Disebutkan dalam kriteria II cagar budaya, mewakili masa gaya paling singkat berusia 50 (lima puluh) tahun. Arsitektur bangunan eks SI dicirikan pada bentuk bagian atap. Gaya bangunan yang memerlukan bentangan atap lebar seperti yang tampak pada gedung SI ini sangat popular pada awal abad XX

 c.         Kriteria III

Dalam kriteria III cagar budaya disebutkan memiliki arti khusus bagi sejarah, ilmu pengetahuan, pendidikan, agama, dan/atau kebudayaan. Arti khusus yang melekat dengan keberadaan bangunan gedung eks SI Semarang yaitu munculnya organisasi pergerakan dari kalangan masyarakat bawah dalam mencapai kemerdekaan untuk mengangkat harkat dan martabat bangsa.

d.      Kriteria IV

Kriteria IV menyebutkan bahwa cagar budaya memiliki nilai budaya bagi penguatan kepribadian bangsa.

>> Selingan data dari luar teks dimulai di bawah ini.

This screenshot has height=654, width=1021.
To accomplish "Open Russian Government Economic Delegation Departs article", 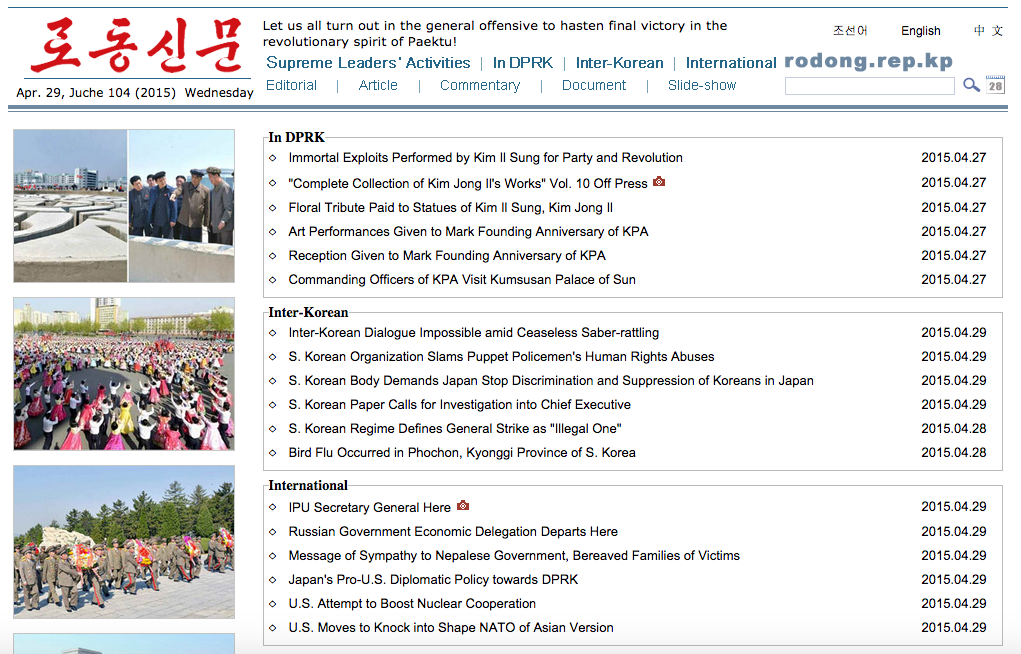I will click(453, 531).
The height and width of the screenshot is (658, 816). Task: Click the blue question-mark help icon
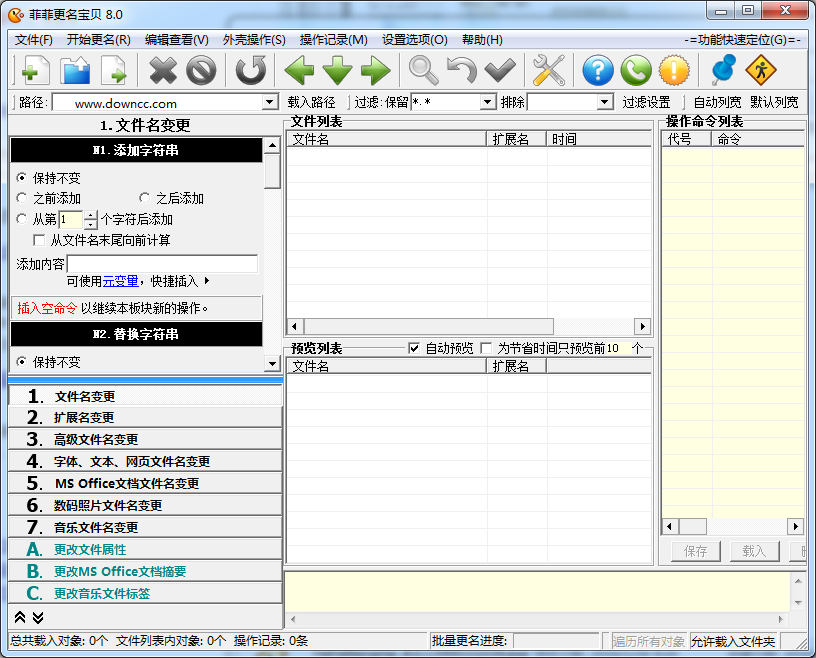coord(596,70)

Aspek ini ditunjukkan dengan semangat kegotong royongan tanpa pamrih.

 

Kesimpulan

5.1.1.  Gedung SI Semarang adalah building and cultural heritage yang menyimpan collective memory warga bangsa ini dalam proses pembebasan diri dari belenggu penjajahan, penindasan dan ketidakadilan.

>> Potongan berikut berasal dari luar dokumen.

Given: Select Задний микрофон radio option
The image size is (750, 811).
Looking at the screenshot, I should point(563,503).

5.1.2.  Dari sumber-sumber sejarah dapat diketahui bahwa gedung ini telah menjadi medium pergerakan bagi para pahlawan bangsa ketika mereka mengolah pikiran, berunding, membuat keputusan untuk menentang sikap dan perilaku kolonialisme yang meminggirkan dan melecehkan harga diri bangsa bumiputera.

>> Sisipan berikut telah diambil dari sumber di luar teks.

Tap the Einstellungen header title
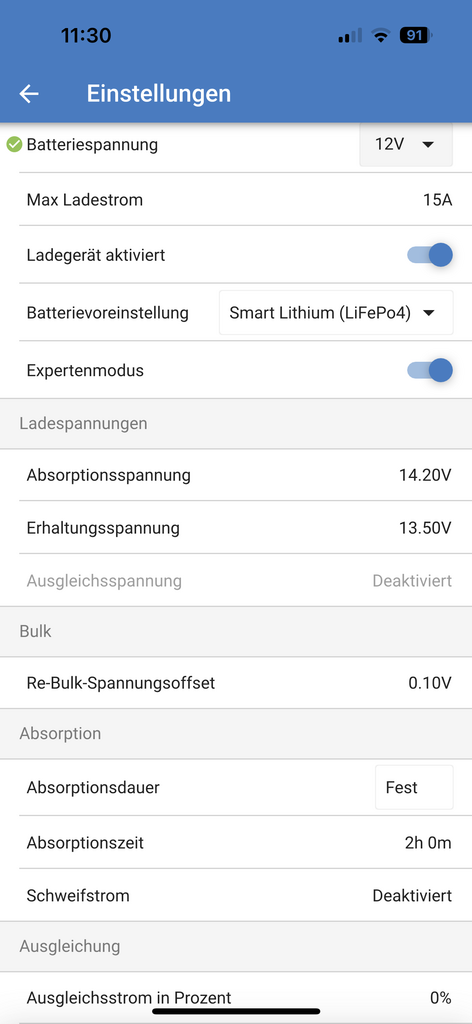The image size is (472, 1024). (x=159, y=93)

5.1.3.      Keempat kriteria cagar budaya yang disyaratkan dalam Undang – Undang RI No. 11 Tahun 2010  terhadap keberadaan Gedung eks SI Semarang dapat terpenuhi sehingga gedung tersebut tergolong sebagai cagar budaya.

 

5.2.Rekomendasi

5.2.1.  Kepala Balai Pelestarian Cagar Budaya Jawa Tengah mengeluarkan surat keterangan cagar budaya atas kajian ini. Berdasarkan surat keterangan cagar budaya tersebut maka sesuai pasal 33 ayat 1 UU RI No. 11 Tahun 2010 tentang Cagar Budaya, Walikota Semarang dimohon untuk menetapkan bangunan eks SI / Balai Muslimin sebagai cagar budaya.

5.2.2.   Mengingat kondisi bangunan gedung eks SI Semarang / Balai Muslimin mengalami kerusakan cukup parah, maka segera dilakukan upaya pelestarian dalam bentuk penyelamatan dan dilanjutkan dengan pemugaran yang tidak bertentangan dengan Undang – Undang RI No. 11 Tahun 2010.